## Set task
Please write out all of the records below word for word, keeping every line unchanged.

## BEGIN Extracted entries

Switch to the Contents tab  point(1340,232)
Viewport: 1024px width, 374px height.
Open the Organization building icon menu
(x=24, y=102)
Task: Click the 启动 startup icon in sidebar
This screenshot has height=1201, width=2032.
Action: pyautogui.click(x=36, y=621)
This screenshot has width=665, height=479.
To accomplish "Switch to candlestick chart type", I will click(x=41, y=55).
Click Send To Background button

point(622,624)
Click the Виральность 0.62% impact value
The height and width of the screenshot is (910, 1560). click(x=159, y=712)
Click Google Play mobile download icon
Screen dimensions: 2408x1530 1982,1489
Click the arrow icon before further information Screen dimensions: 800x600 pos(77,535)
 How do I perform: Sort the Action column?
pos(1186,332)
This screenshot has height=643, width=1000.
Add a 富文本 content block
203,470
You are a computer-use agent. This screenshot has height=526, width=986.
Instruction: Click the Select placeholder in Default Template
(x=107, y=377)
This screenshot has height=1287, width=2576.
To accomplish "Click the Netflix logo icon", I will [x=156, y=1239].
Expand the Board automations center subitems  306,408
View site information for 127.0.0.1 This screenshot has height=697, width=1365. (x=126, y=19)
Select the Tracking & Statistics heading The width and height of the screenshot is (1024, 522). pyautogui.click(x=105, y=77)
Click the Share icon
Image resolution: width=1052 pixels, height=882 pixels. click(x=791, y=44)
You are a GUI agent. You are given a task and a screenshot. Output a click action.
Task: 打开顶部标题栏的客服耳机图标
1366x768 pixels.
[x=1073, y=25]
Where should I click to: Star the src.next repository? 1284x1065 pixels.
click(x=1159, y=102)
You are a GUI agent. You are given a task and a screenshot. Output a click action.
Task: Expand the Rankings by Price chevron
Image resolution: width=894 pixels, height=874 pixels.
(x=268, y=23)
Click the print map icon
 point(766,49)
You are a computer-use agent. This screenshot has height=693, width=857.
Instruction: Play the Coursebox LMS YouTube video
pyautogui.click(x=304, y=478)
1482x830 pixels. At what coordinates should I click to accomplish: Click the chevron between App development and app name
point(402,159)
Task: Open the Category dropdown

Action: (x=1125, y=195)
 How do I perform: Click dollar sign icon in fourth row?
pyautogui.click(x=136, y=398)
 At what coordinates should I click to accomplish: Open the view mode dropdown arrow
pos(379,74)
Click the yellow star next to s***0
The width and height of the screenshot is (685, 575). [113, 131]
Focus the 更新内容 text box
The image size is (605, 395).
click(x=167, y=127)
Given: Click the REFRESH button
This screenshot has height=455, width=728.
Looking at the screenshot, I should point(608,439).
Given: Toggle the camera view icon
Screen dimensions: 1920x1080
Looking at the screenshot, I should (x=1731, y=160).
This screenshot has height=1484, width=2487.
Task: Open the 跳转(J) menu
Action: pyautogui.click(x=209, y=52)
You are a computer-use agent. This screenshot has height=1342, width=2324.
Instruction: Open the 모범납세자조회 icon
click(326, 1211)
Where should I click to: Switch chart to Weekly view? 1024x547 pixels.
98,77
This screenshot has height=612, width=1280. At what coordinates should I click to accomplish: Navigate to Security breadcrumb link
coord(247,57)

## END Extracted entries

## Solved problem
Switch to the Contents tab  point(1340,232)
Viewport: 1024px width, 374px height.
Open the Organization building icon menu
(x=24, y=102)
Task: Click the 启动 startup icon in sidebar
This screenshot has height=1201, width=2032.
Action: pyautogui.click(x=36, y=621)
This screenshot has width=665, height=479.
To accomplish "Switch to candlestick chart type", I will click(x=41, y=55).
Click Send To Background button

point(622,624)
Click the Виральность 0.62% impact value
The height and width of the screenshot is (910, 1560). click(x=159, y=712)
Click Google Play mobile download icon
Screen dimensions: 2408x1530 1982,1489
Click the arrow icon before further information Screen dimensions: 800x600 pos(77,535)
 How do I perform: Sort the Action column?
pos(1186,332)
This screenshot has height=643, width=1000.
Add a 富文本 content block
203,470
You are a computer-use agent. This screenshot has height=526, width=986.
Instruction: Click the Select placeholder in Default Template
(x=107, y=377)
This screenshot has height=1287, width=2576.
To accomplish "Click the Netflix logo icon", I will [x=156, y=1239].
Expand the Board automations center subitems  306,408
View site information for 127.0.0.1 This screenshot has height=697, width=1365. (x=126, y=19)
Select the Tracking & Statistics heading The width and height of the screenshot is (1024, 522). pyautogui.click(x=105, y=77)
Click the Share icon
Image resolution: width=1052 pixels, height=882 pixels. click(x=791, y=44)
You are a GUI agent. You are given a task and a screenshot. Output a click action.
Task: 打开顶部标题栏的客服耳机图标
1366x768 pixels.
[x=1073, y=25]
Where should I click to: Star the src.next repository? 1284x1065 pixels.
click(x=1159, y=102)
You are a GUI agent. You are given a task and a screenshot. Output a click action.
Task: Expand the Rankings by Price chevron
Image resolution: width=894 pixels, height=874 pixels.
(x=268, y=23)
Click the print map icon
 point(766,49)
You are a computer-use agent. This screenshot has height=693, width=857.
Instruction: Play the Coursebox LMS YouTube video
pyautogui.click(x=304, y=478)
1482x830 pixels. At what coordinates should I click to accomplish: Click the chevron between App development and app name
point(402,159)
Task: Open the Category dropdown

Action: (x=1125, y=195)
 How do I perform: Click dollar sign icon in fourth row?
pyautogui.click(x=136, y=398)
 At what coordinates should I click to accomplish: Open the view mode dropdown arrow
pos(379,74)
Click the yellow star next to s***0
The width and height of the screenshot is (685, 575). [113, 131]
Focus the 更新内容 text box
The image size is (605, 395).
click(x=167, y=127)
Given: Click the REFRESH button
This screenshot has height=455, width=728.
Looking at the screenshot, I should point(608,439).
Given: Toggle the camera view icon
Screen dimensions: 1920x1080
Looking at the screenshot, I should (x=1731, y=160).
This screenshot has height=1484, width=2487.
Task: Open the 跳转(J) menu
Action: pyautogui.click(x=209, y=52)
You are a computer-use agent. This screenshot has height=1342, width=2324.
Instruction: Open the 모범납세자조회 icon
click(326, 1211)
Where should I click to: Switch chart to Weekly view? 1024x547 pixels.
98,77
This screenshot has height=612, width=1280. At what coordinates should I click to accomplish: Navigate to Security breadcrumb link
coord(247,57)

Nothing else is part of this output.